◆ **YOUR ASSIGNMENT**:
Your output should contain every record, unchanged.

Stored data
[Start of Attachment]

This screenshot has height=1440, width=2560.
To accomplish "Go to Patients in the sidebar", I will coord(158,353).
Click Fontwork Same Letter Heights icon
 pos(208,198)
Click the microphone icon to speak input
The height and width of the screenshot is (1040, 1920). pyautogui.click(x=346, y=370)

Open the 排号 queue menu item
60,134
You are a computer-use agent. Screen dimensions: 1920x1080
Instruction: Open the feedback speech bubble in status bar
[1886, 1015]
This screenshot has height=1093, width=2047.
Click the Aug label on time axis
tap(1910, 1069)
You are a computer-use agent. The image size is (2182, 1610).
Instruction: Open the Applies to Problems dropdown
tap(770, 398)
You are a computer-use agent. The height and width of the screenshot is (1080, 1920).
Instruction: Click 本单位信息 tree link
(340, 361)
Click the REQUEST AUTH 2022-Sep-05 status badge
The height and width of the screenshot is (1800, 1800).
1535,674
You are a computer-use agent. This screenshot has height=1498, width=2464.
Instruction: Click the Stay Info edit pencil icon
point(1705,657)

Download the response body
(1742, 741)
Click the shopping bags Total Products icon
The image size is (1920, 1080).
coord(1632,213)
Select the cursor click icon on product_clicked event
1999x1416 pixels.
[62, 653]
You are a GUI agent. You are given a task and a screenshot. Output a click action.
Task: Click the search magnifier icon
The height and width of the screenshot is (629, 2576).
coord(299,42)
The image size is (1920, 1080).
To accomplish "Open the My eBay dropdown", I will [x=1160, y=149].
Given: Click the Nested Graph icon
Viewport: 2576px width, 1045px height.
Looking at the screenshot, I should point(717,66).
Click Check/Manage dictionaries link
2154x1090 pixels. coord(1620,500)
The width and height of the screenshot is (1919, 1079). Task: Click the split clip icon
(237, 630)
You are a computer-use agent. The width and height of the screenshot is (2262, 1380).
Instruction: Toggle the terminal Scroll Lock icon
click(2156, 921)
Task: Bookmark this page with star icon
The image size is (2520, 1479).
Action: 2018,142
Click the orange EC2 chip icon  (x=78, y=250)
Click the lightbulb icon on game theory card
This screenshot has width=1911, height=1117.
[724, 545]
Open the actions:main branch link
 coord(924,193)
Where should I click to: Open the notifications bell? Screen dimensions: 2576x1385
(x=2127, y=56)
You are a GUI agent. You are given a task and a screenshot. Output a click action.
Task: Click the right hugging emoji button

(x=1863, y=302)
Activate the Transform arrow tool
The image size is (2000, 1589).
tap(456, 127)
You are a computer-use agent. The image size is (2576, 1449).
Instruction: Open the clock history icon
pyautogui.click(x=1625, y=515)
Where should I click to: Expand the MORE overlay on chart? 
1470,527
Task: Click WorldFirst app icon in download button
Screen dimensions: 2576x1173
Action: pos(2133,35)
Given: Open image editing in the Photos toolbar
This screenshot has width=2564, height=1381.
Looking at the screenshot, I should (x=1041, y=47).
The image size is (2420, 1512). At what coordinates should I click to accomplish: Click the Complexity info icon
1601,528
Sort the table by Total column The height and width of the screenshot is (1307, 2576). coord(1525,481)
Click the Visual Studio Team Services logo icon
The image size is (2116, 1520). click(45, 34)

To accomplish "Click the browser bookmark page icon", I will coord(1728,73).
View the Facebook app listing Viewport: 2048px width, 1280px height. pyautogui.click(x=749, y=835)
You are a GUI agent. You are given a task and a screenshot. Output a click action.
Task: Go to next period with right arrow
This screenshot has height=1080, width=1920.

[End of Attachment]

◆ **RESULT OF THIS EXERCISE**:
This screenshot has height=1440, width=2560.
To accomplish "Go to Patients in the sidebar", I will coord(158,353).
Click Fontwork Same Letter Heights icon
 pos(208,198)
Click the microphone icon to speak input
The height and width of the screenshot is (1040, 1920). pyautogui.click(x=346, y=370)

Open the 排号 queue menu item
60,134
You are a computer-use agent. Screen dimensions: 1920x1080
Instruction: Open the feedback speech bubble in status bar
[1886, 1015]
This screenshot has height=1093, width=2047.
Click the Aug label on time axis
tap(1910, 1069)
You are a computer-use agent. The image size is (2182, 1610).
Instruction: Open the Applies to Problems dropdown
tap(770, 398)
You are a computer-use agent. The height and width of the screenshot is (1080, 1920).
Instruction: Click 本单位信息 tree link
(340, 361)
Click the REQUEST AUTH 2022-Sep-05 status badge
The height and width of the screenshot is (1800, 1800).
1535,674
You are a computer-use agent. This screenshot has height=1498, width=2464.
Instruction: Click the Stay Info edit pencil icon
point(1705,657)

Download the response body
(1742, 741)
Click the shopping bags Total Products icon
The image size is (1920, 1080).
coord(1632,213)
Select the cursor click icon on product_clicked event
1999x1416 pixels.
[62, 653]
You are a GUI agent. You are given a task and a screenshot. Output a click action.
Task: Click the search magnifier icon
The height and width of the screenshot is (629, 2576).
coord(299,42)
The image size is (1920, 1080).
To accomplish "Open the My eBay dropdown", I will [x=1160, y=149].
Given: Click the Nested Graph icon
Viewport: 2576px width, 1045px height.
Looking at the screenshot, I should point(717,66).
Click Check/Manage dictionaries link
2154x1090 pixels. coord(1620,500)
The width and height of the screenshot is (1919, 1079). Task: Click the split clip icon
(237, 630)
You are a computer-use agent. The width and height of the screenshot is (2262, 1380).
Instruction: Toggle the terminal Scroll Lock icon
click(2156, 921)
Task: Bookmark this page with star icon
The image size is (2520, 1479).
Action: 2018,142
Click the orange EC2 chip icon  (x=78, y=250)
Click the lightbulb icon on game theory card
This screenshot has width=1911, height=1117.
[724, 545]
Open the actions:main branch link
 coord(924,193)
Where should I click to: Open the notifications bell? Screen dimensions: 2576x1385
(x=2127, y=56)
You are a GUI agent. You are given a task and a screenshot. Output a click action.
Task: Click the right hugging emoji button

(x=1863, y=302)
Activate the Transform arrow tool
The image size is (2000, 1589).
tap(456, 127)
You are a computer-use agent. The image size is (2576, 1449).
Instruction: Open the clock history icon
pyautogui.click(x=1625, y=515)
Where should I click to: Expand the MORE overlay on chart? 
1470,527
Task: Click WorldFirst app icon in download button
Screen dimensions: 2576x1173
Action: pos(2133,35)
Given: Open image editing in the Photos toolbar
This screenshot has width=2564, height=1381.
Looking at the screenshot, I should (x=1041, y=47).
The image size is (2420, 1512). At what coordinates should I click to accomplish: Click the Complexity info icon
1601,528
Sort the table by Total column The height and width of the screenshot is (1307, 2576). coord(1525,481)
Click the Visual Studio Team Services logo icon
The image size is (2116, 1520). click(45, 34)

To accomplish "Click the browser bookmark page icon", I will coord(1728,73).
View the Facebook app listing Viewport: 2048px width, 1280px height. pyautogui.click(x=749, y=835)
You are a GUI agent. You are given a task and a screenshot. Output a click action.
Task: Go to next period with right arrow
This screenshot has height=1080, width=1920.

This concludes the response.